I am trying to add a lot of documentation for a platform into one GPT to help me work better.
I’ve been gradually adding to a master Markdown text document, and periodically I would test it in the GPT I am building. Recently I have come to point where the GPT would just error and not respond at all…
I started to do some troubleshooting and it worth noting that I am under the assumption that GPT’s are the same as Assistants in the API, and that the ‘Knowledge’ part of GPT’s is the same as Assistants tool ‘Knowledge Retrieval’ in the API.
Knowledge retrieval (from docs)
Retrieval augments the Assistant with knowledge from outside its model, such as proprietary product information or documents provided by your users. Once a file is uploaded and passed to the Assistant, OpenAI will automatically chunk your documents, index and store the embeddings, and implement vector search to retrieve relevant content to answer user queries.

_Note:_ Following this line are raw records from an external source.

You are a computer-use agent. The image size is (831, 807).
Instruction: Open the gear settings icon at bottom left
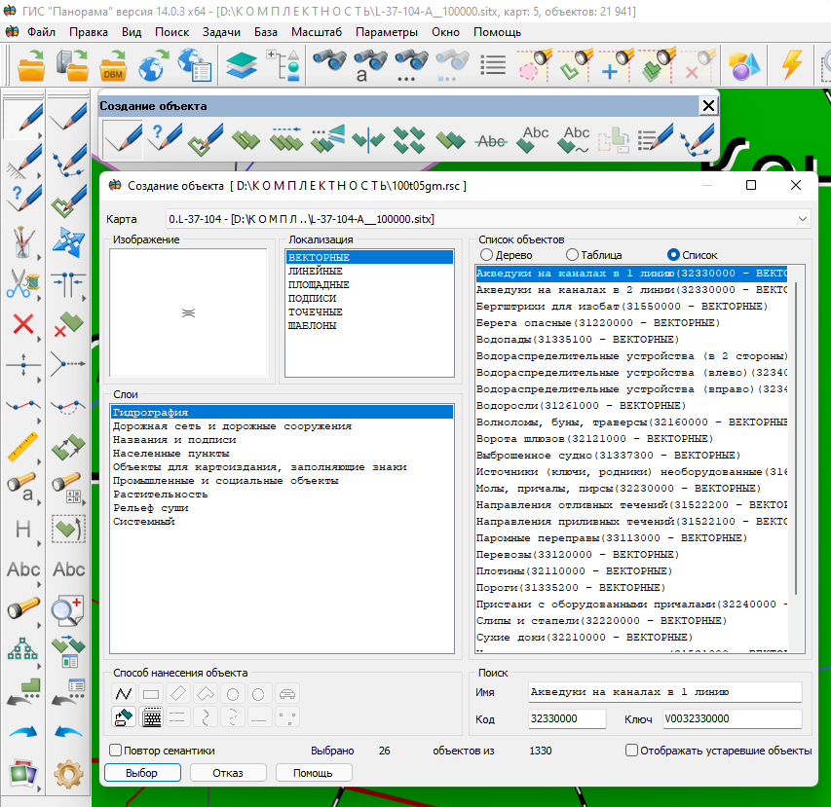coord(68,774)
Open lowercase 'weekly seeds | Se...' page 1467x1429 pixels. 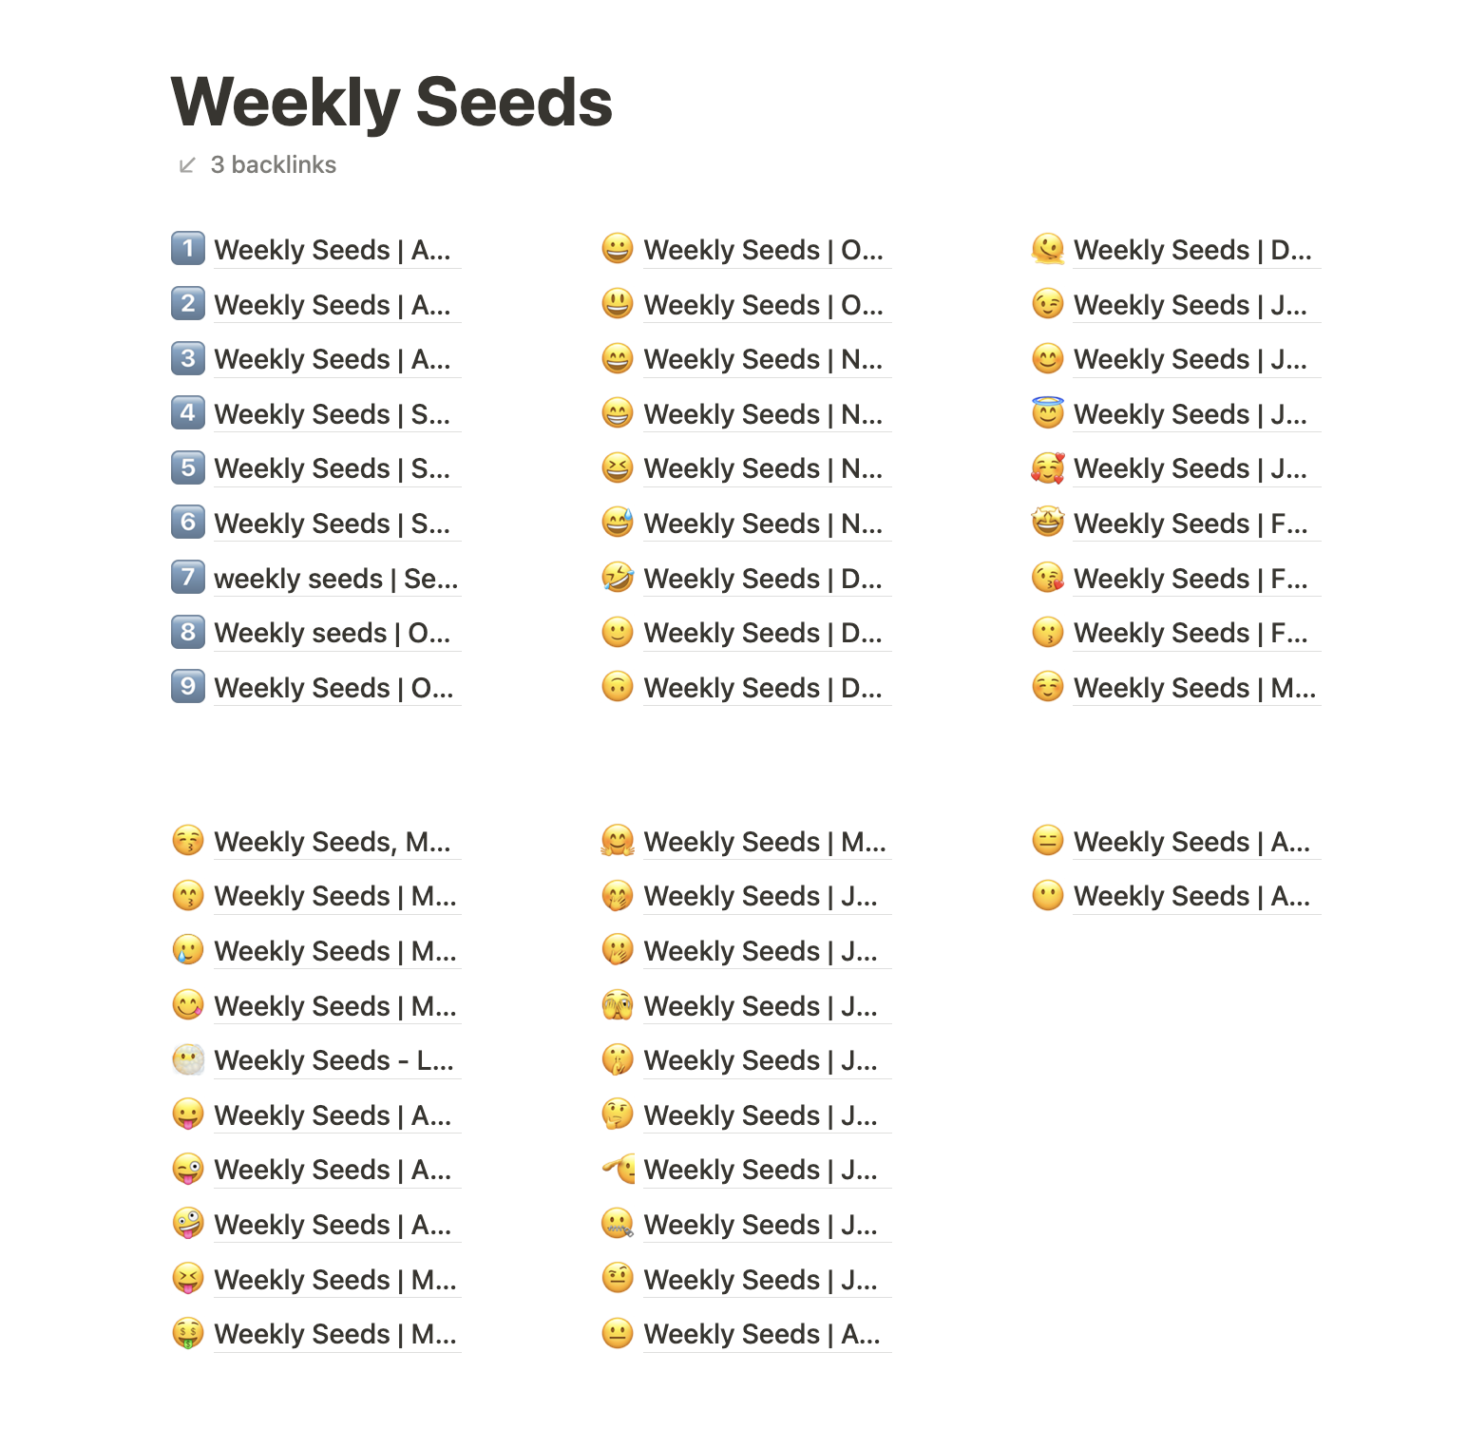point(336,579)
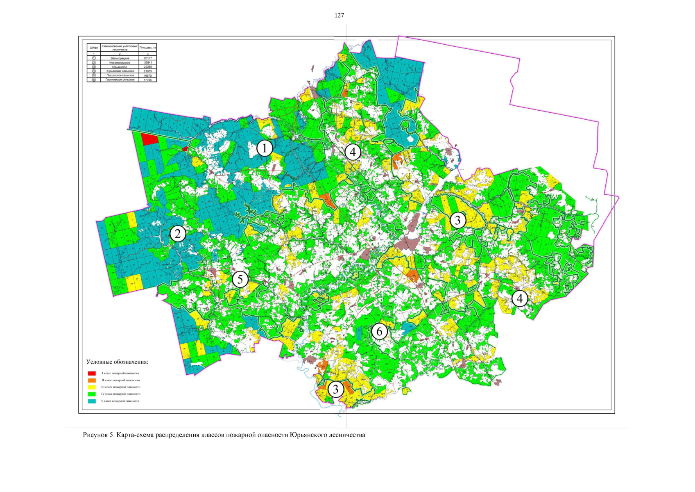This screenshot has height=492, width=695.
Task: Select the large circled 6 marker on map
Action: 379,331
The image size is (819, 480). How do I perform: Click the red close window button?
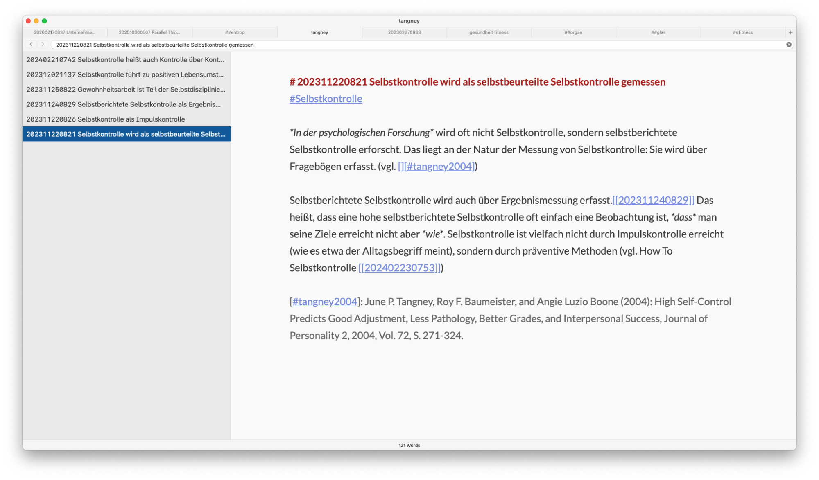tap(28, 21)
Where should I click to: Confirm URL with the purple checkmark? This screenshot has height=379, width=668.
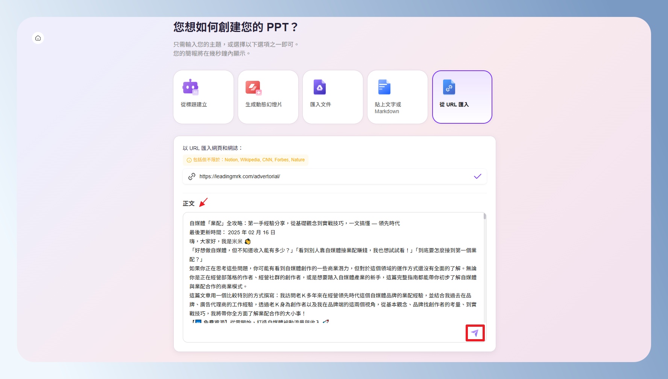tap(477, 176)
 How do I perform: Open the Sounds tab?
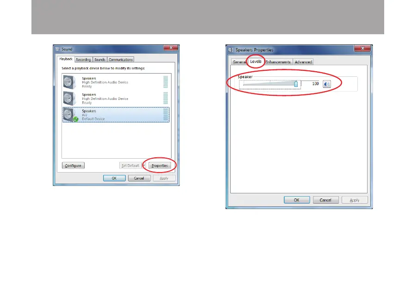[100, 59]
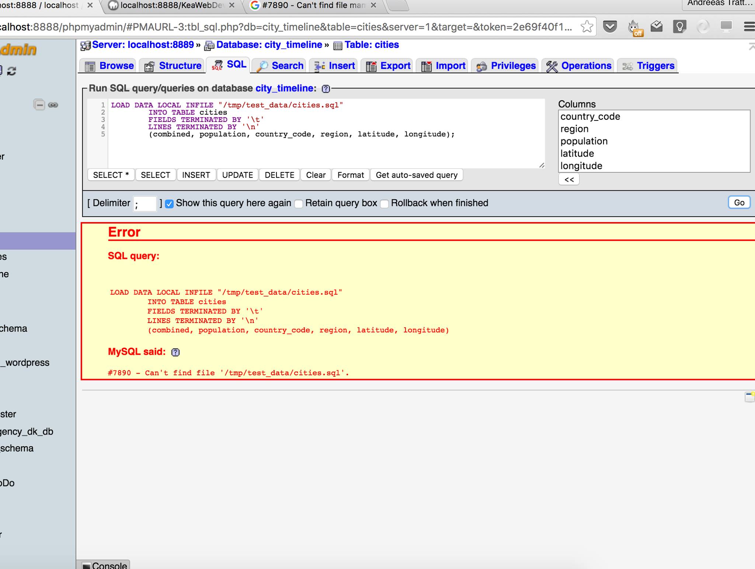The image size is (755, 569).
Task: Click the Go button to run query
Action: [738, 203]
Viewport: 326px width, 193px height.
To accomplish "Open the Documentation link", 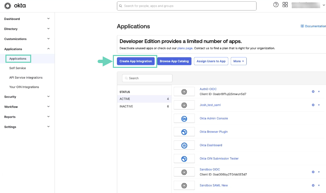I will tap(313, 26).
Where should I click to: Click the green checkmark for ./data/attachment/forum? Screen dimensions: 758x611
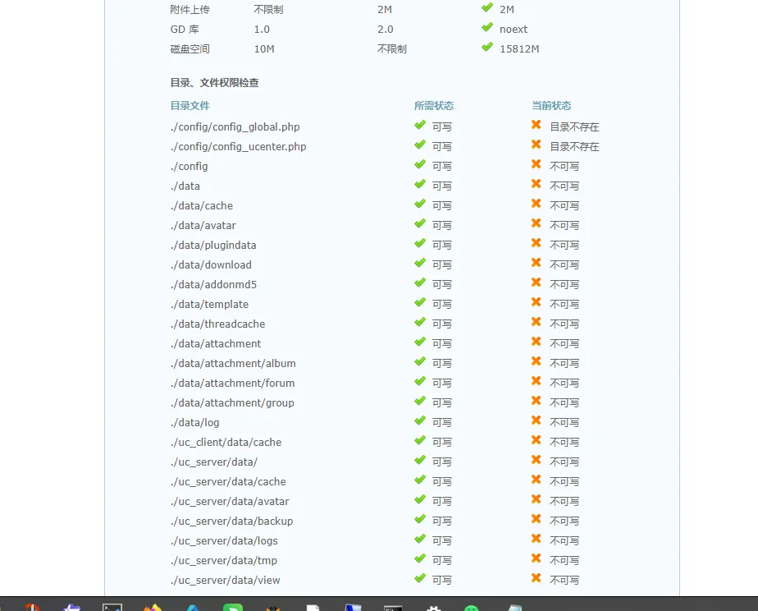(x=420, y=381)
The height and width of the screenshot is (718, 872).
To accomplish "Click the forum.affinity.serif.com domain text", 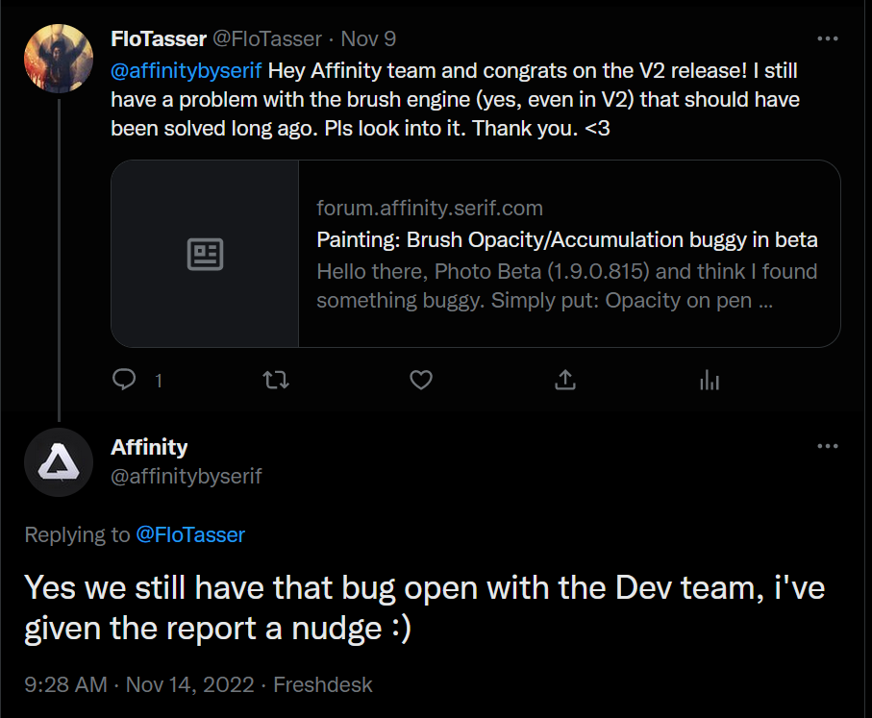I will click(430, 208).
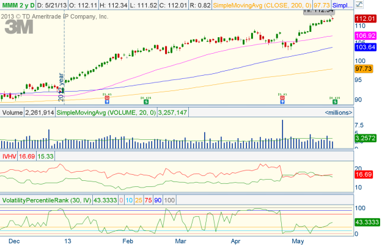Click the red 75 level value box
Viewport: 382px width, 245px height.
149,200
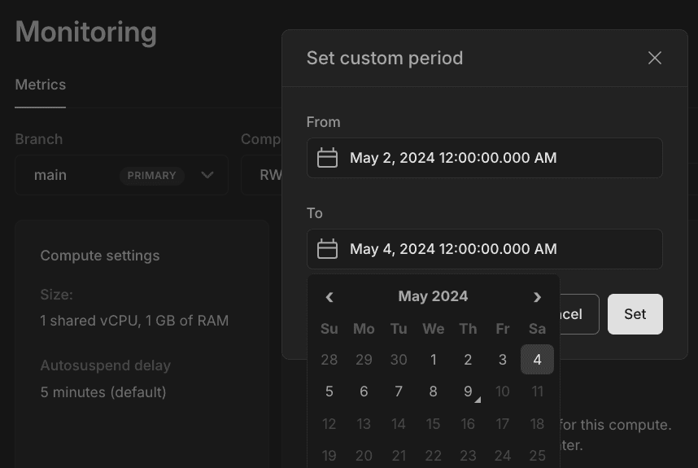Pick May 6 in the calendar
The width and height of the screenshot is (698, 468).
tap(364, 391)
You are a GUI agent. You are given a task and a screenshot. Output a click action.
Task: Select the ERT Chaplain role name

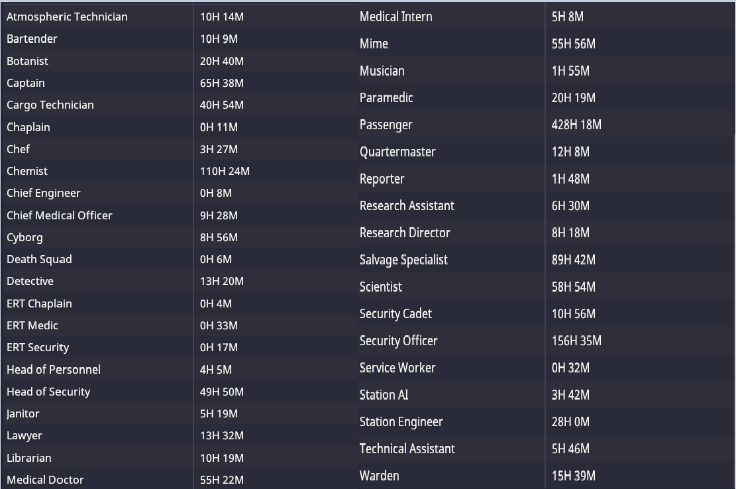[39, 303]
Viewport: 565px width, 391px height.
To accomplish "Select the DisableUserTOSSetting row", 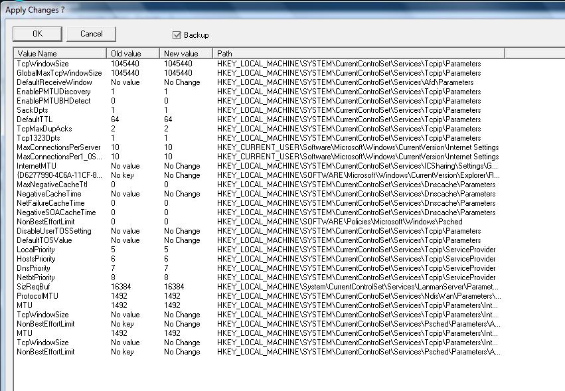I will pos(54,231).
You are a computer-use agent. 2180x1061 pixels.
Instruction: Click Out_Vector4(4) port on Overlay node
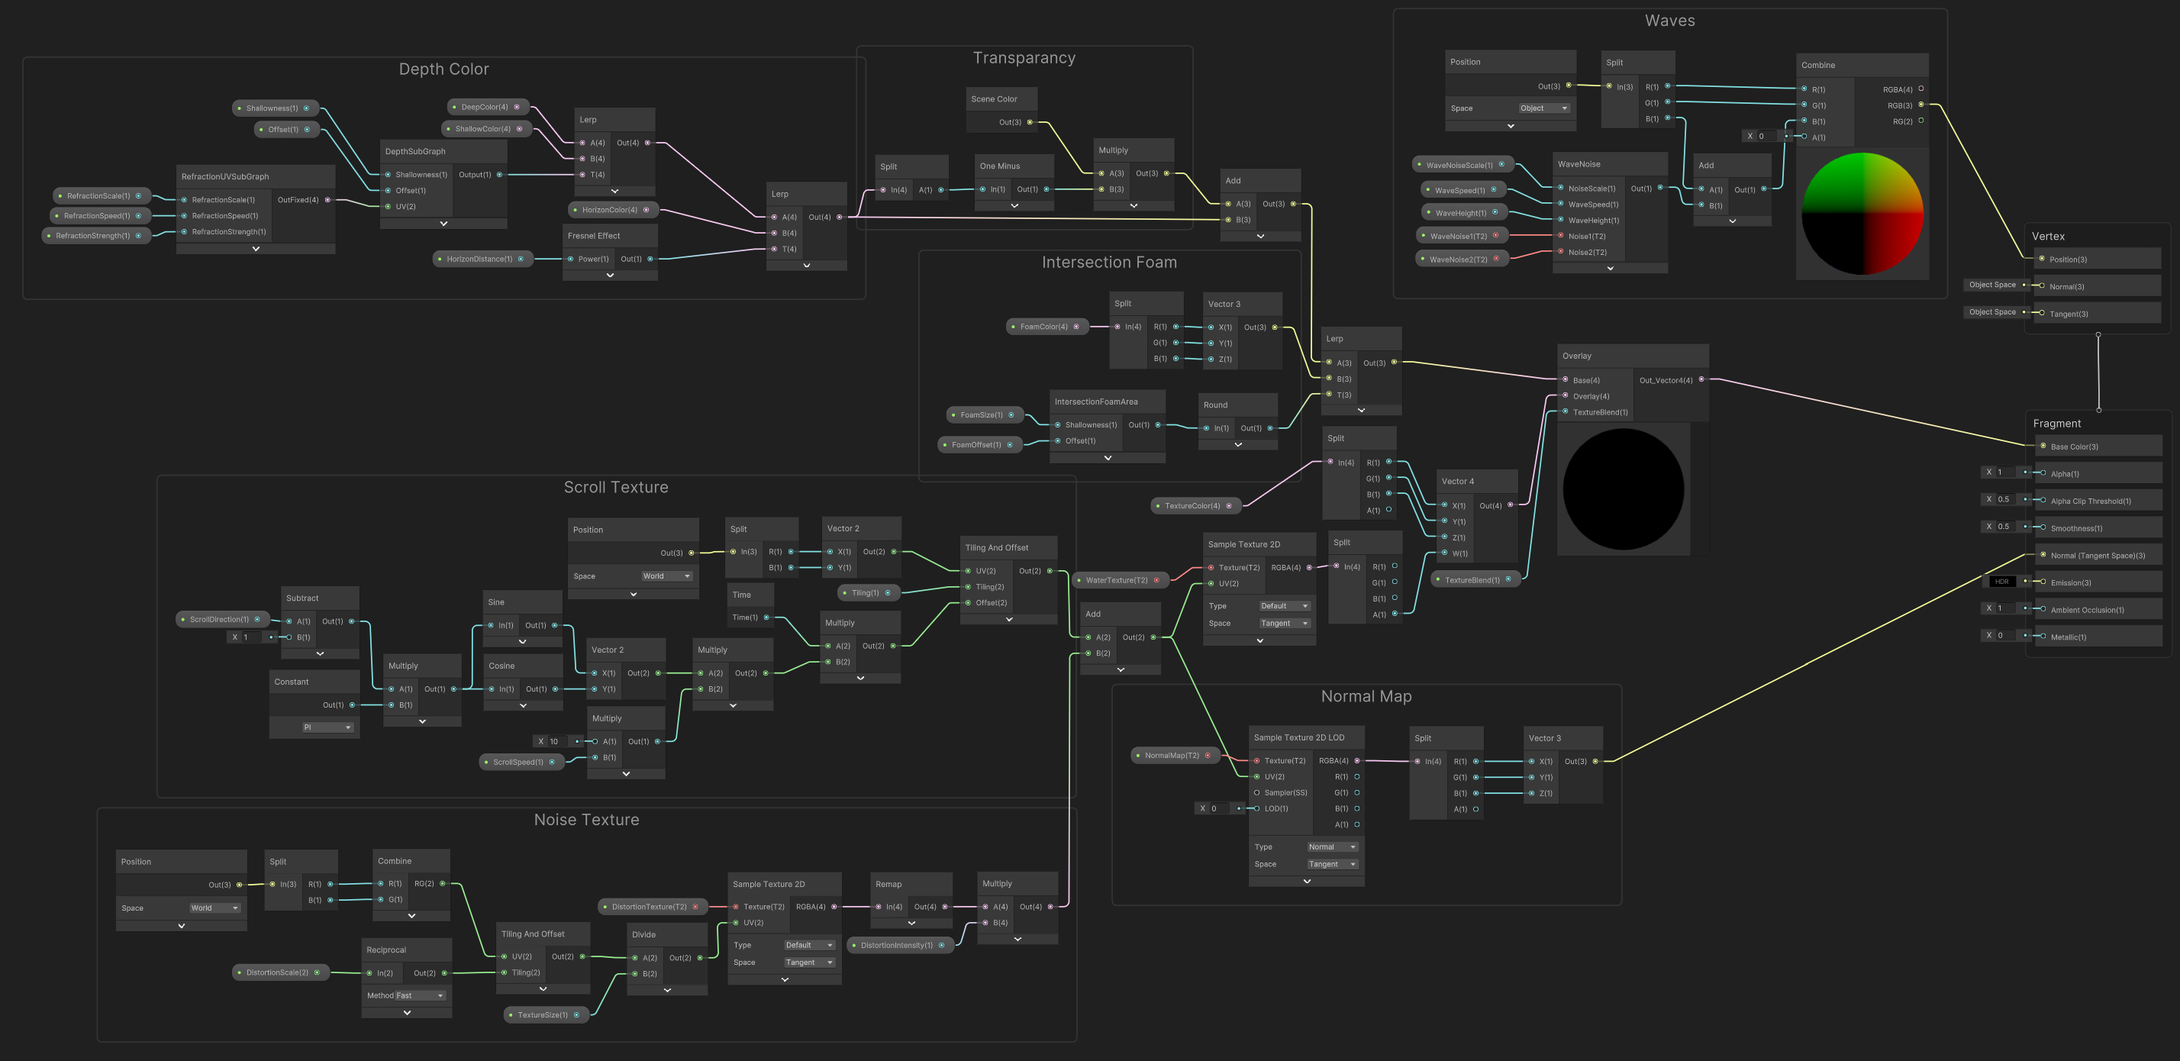click(x=1702, y=380)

For anyone that doesn’t know about chunking/embedding/Vector search, this empowers a type of search that people have been doing for a while with the OpenAI Embedding model called Semantic Search or Similarity Search.
So my assumption is that Knowledge in GPT’s would chunk our documents we upload, embed them and store those embedding into a vector DB for the GPT to query in our chats.
The whole point of Semantic search is to offload knowledge externally so that it doesn’t overload the token context window of a GPT which is now 128,000 tokens, this should let GPT be able to have a MASSIVE knowledge base that is can search (ideally iteratively) and get specific (chunks of) info that it uses in its actual context to answer our questions.
This is where I feel my assumption should be right… but its wither wrong or I am misunderstanding how OpenAI what us to interact with Knowledge.
These are the current test I have done. (Failed is the same as the image above, no response)
- 136k word markdown : failed
- 122K word markdown : failed
- 110k word markdown : failed
- 100K word markdown : failed
Then I tried it in another GPT just for testing and it actually replied but it never used knowledge retrieval…It actually couldn’t which is crazy strange. It would only retrieve when code interpreter was turned on but that was using code not the semantic search to search the document…
Retrieval was working when I first started with this project…have I been shadow banned or something with all my troubleshooting
I am at a stage when feel like the platform is being rather unreasonable with me as a lot is nonsensical
So I guess I have many closed loops right now which I don’t expect anyone to answer all my questions. But here are a few:
- Are people using Knowledge and is it working fine for you?
- If yes, how many files, words, etc? File types?
- Has anyone tried to push its limits? Whats the most files/words you have added to a knowledge base?
@openai can someone get ratelimited in the GPT creation environment? or limited in any way?
I’d love to hear from anyone about their GPT knowledge journey.